START DATASET ROWS
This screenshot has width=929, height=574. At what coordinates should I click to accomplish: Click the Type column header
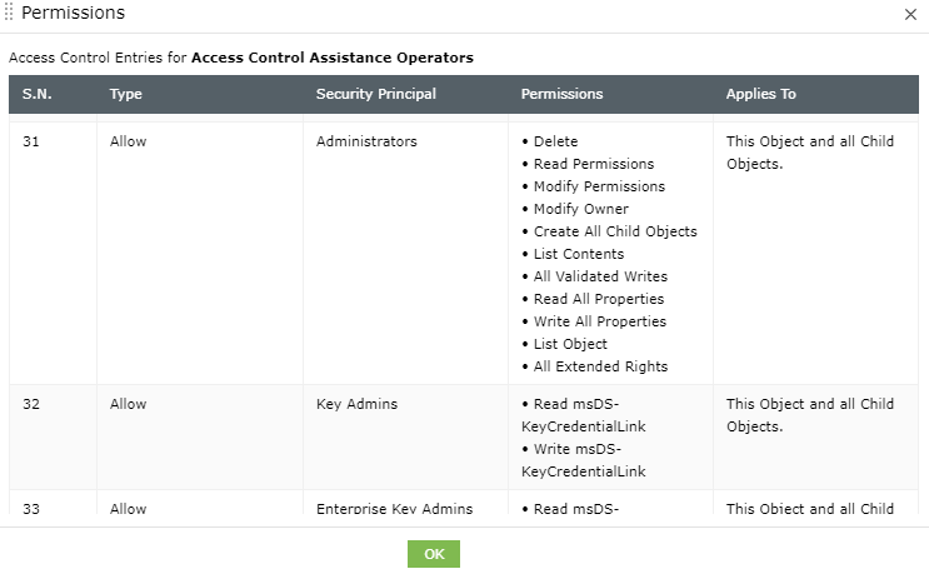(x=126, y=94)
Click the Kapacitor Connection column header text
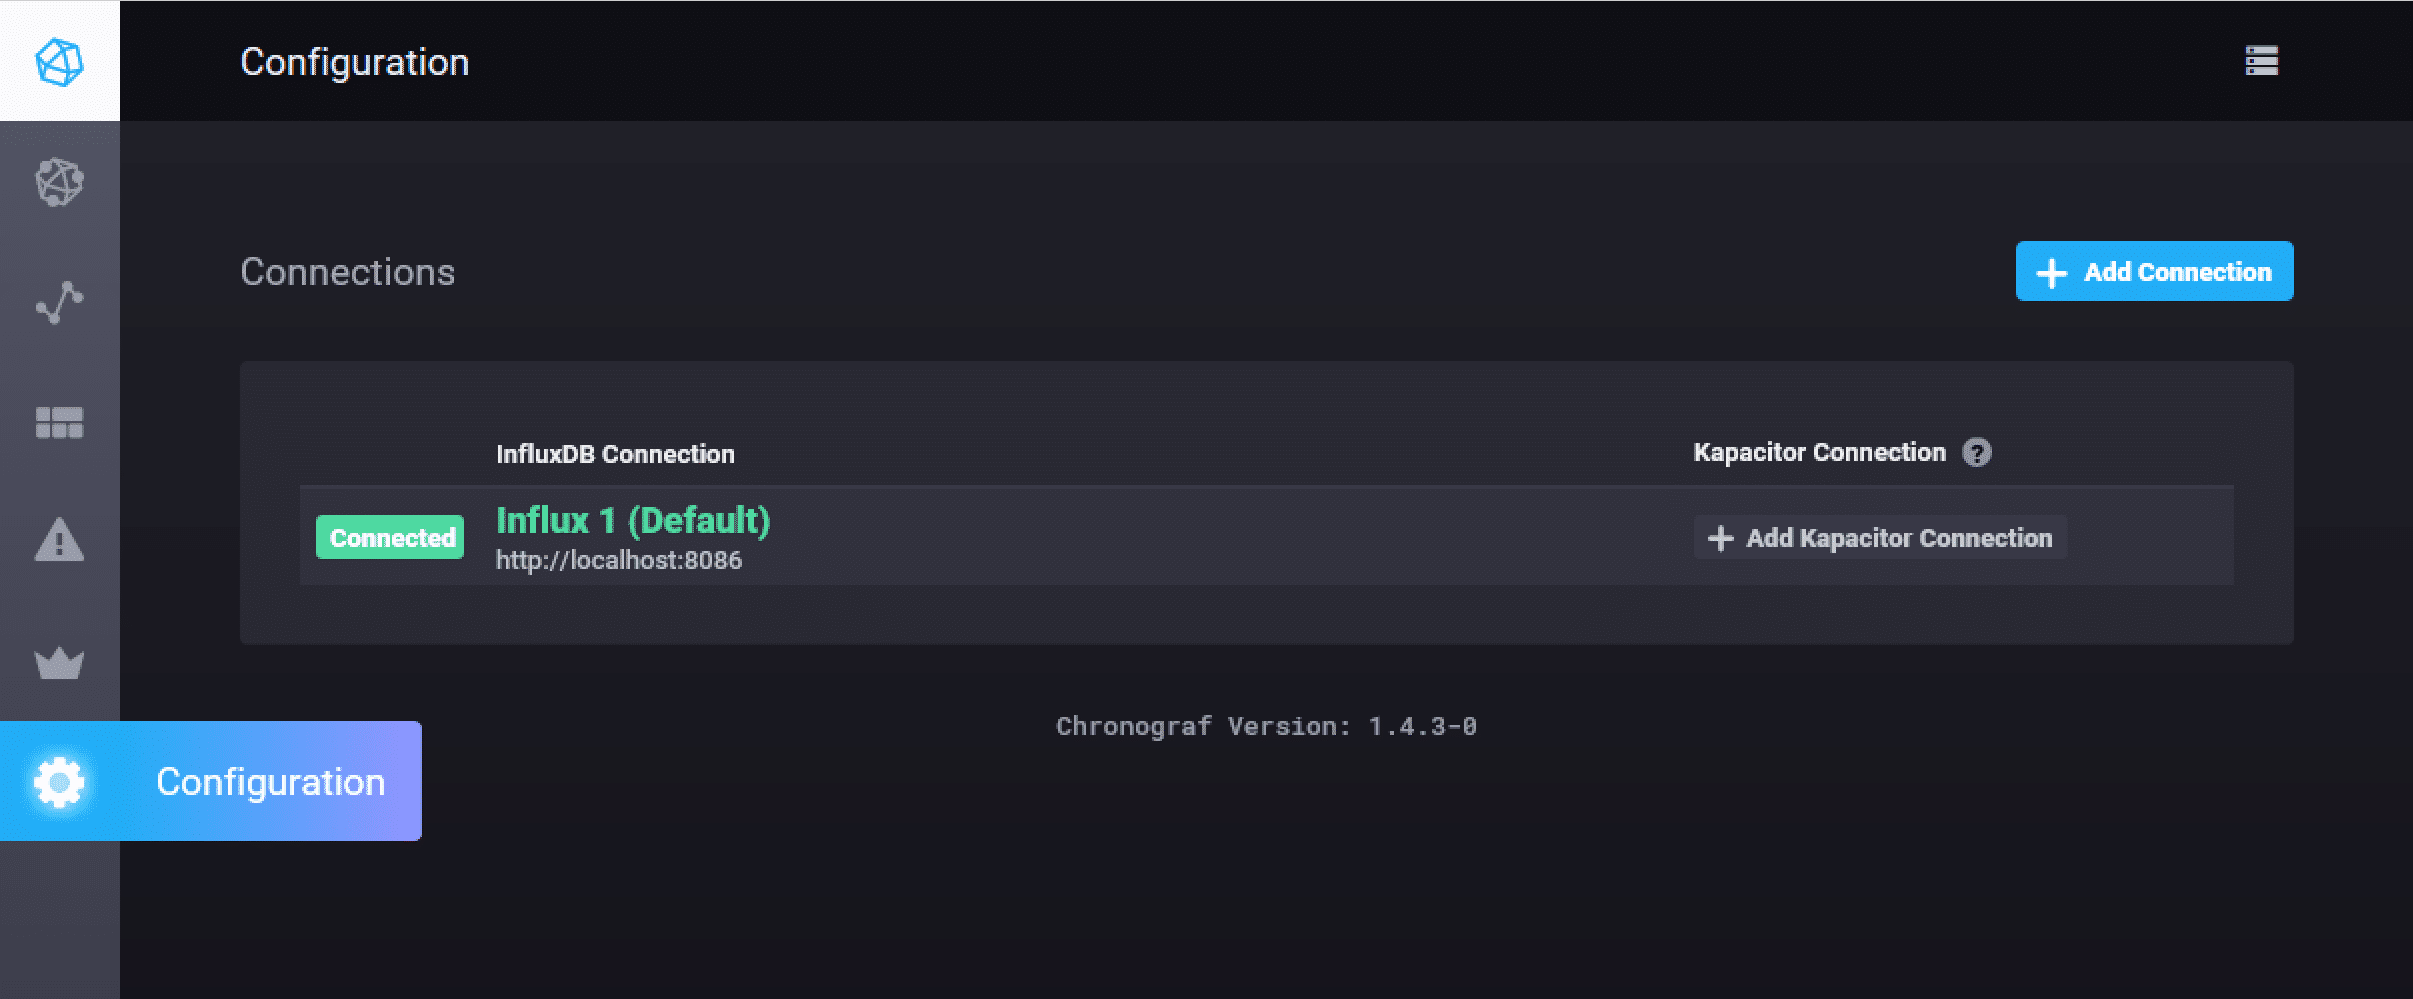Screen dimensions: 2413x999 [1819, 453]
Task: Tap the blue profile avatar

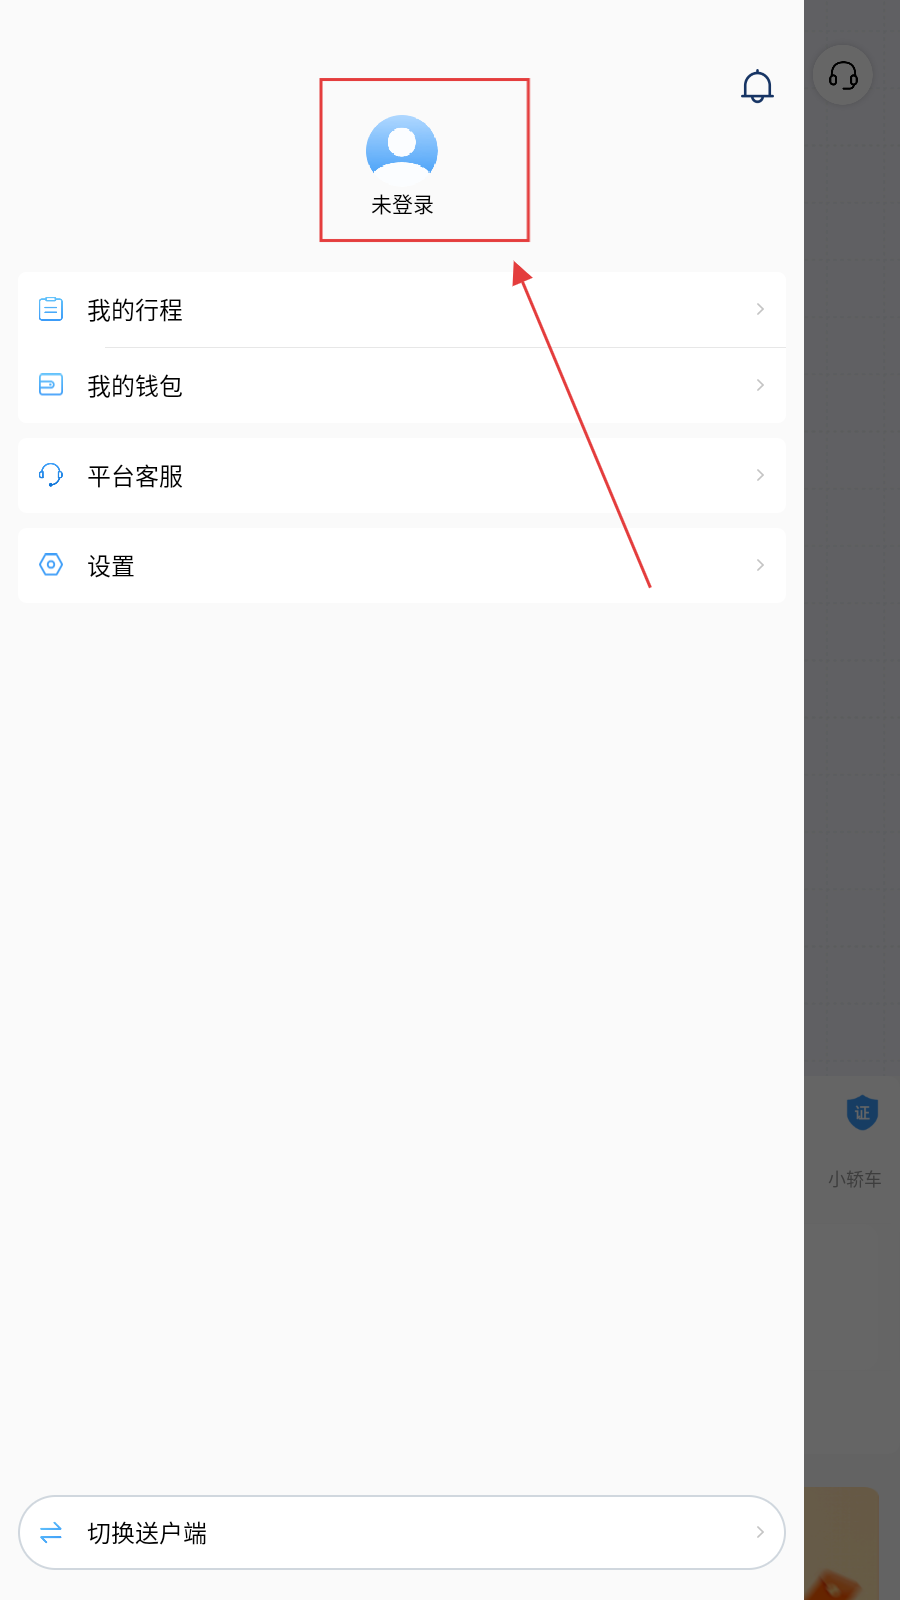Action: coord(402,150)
END DATASET ROWS
▸ EXERCISE REQUIREMENTS
Please tally the lines in the entries above that contain the string "header", treating case as significant, and give only the number.

▸ RESULT OF THIS TASK
2